* Assignment *
Please give an exact printout of the records, without any pictures.

#### Records provided ####

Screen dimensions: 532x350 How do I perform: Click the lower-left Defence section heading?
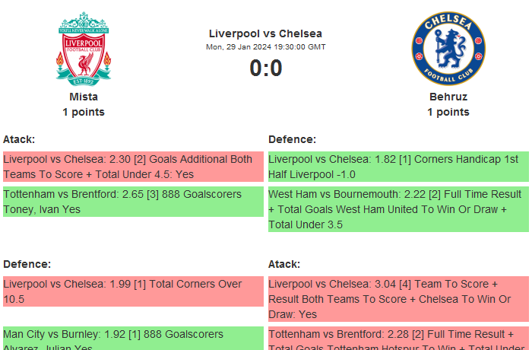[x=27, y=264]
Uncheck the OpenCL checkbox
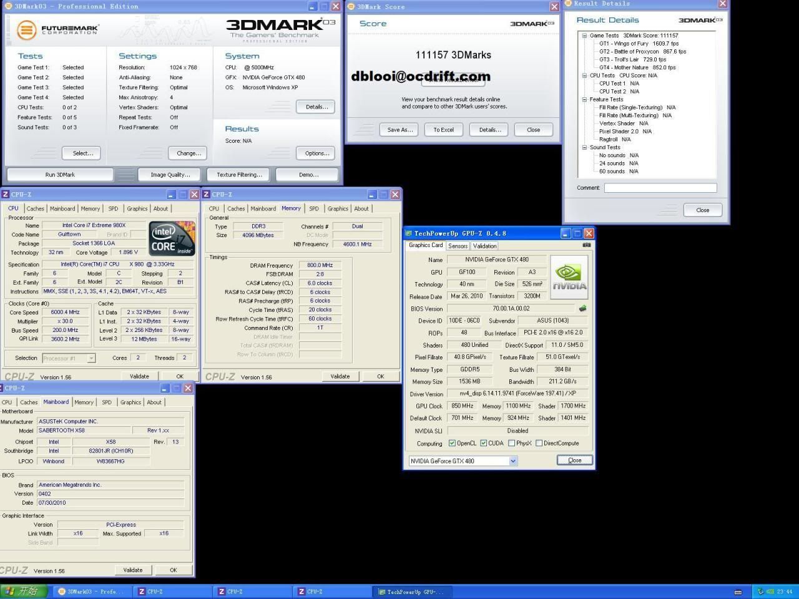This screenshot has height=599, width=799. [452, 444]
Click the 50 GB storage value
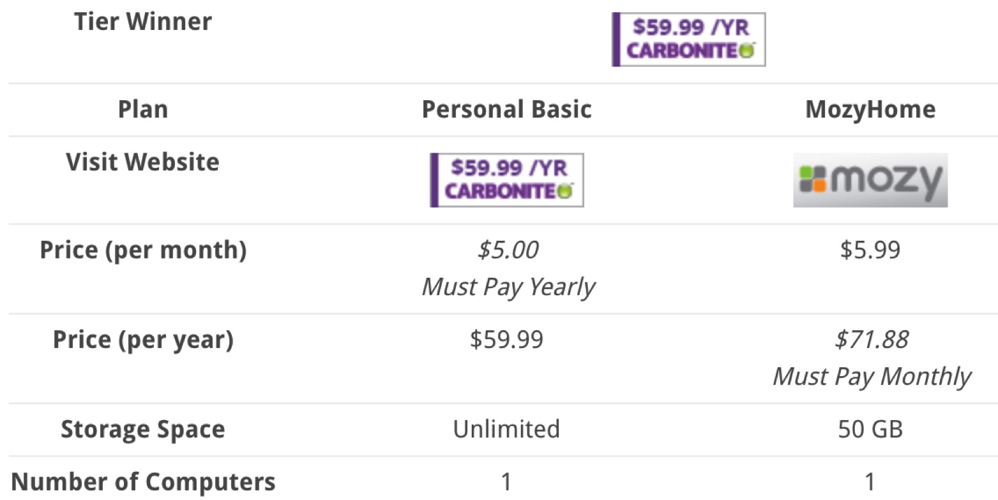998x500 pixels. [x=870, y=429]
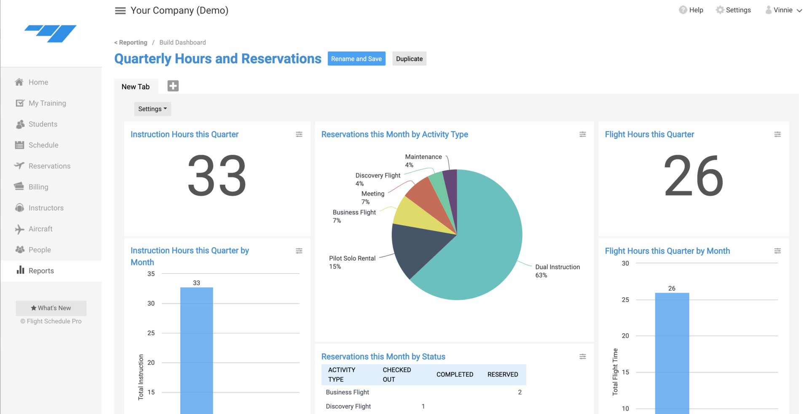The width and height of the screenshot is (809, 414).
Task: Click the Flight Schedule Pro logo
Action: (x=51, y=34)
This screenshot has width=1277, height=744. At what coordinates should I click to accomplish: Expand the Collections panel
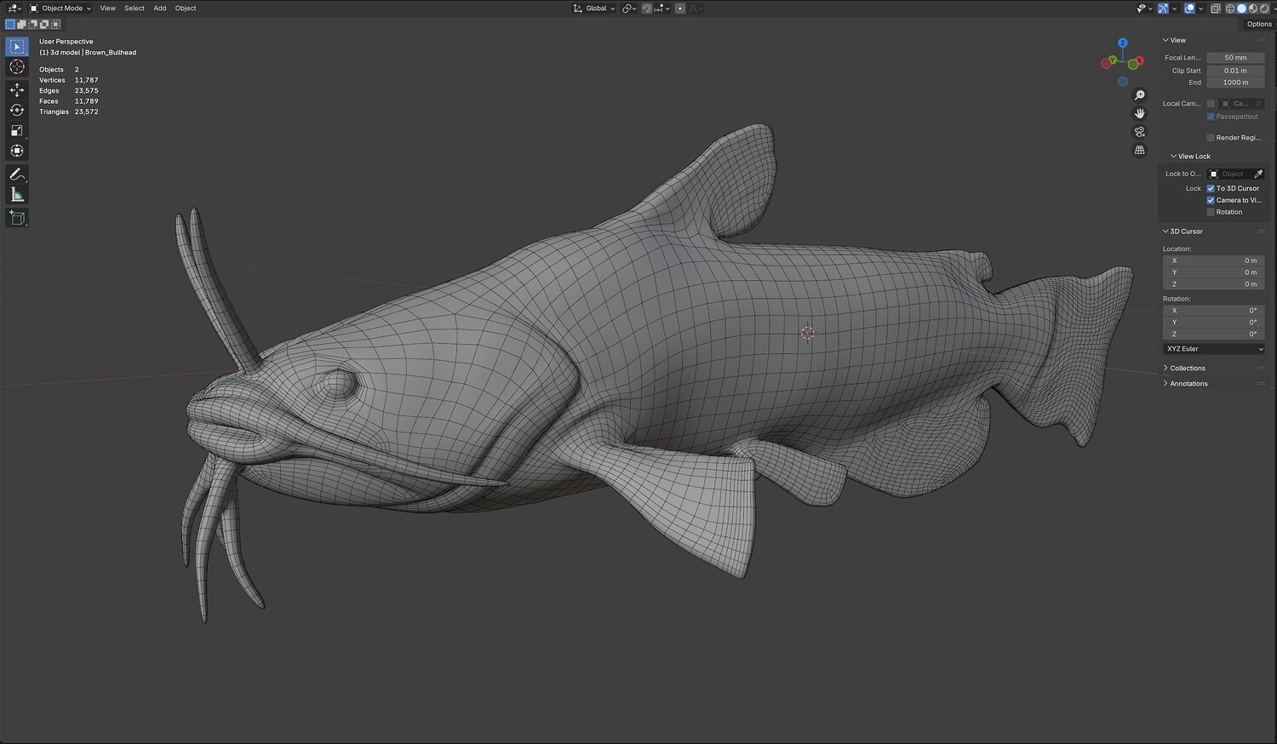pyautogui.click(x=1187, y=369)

####

* Response area *
Screen dimensions: 532x350 How do I perform: Click the lower-left Defence section heading?
[x=27, y=264]
Uncheck the OpenCL checkbox
This screenshot has height=599, width=799. [452, 444]
Click the 50 GB storage value
998x500 pixels. [x=870, y=429]
The width and height of the screenshot is (809, 414).
Task: Click the Flight Schedule Pro logo
Action: (x=51, y=34)
This screenshot has width=1277, height=744. At what coordinates should I click to accomplish: Expand the Collections panel
pyautogui.click(x=1187, y=369)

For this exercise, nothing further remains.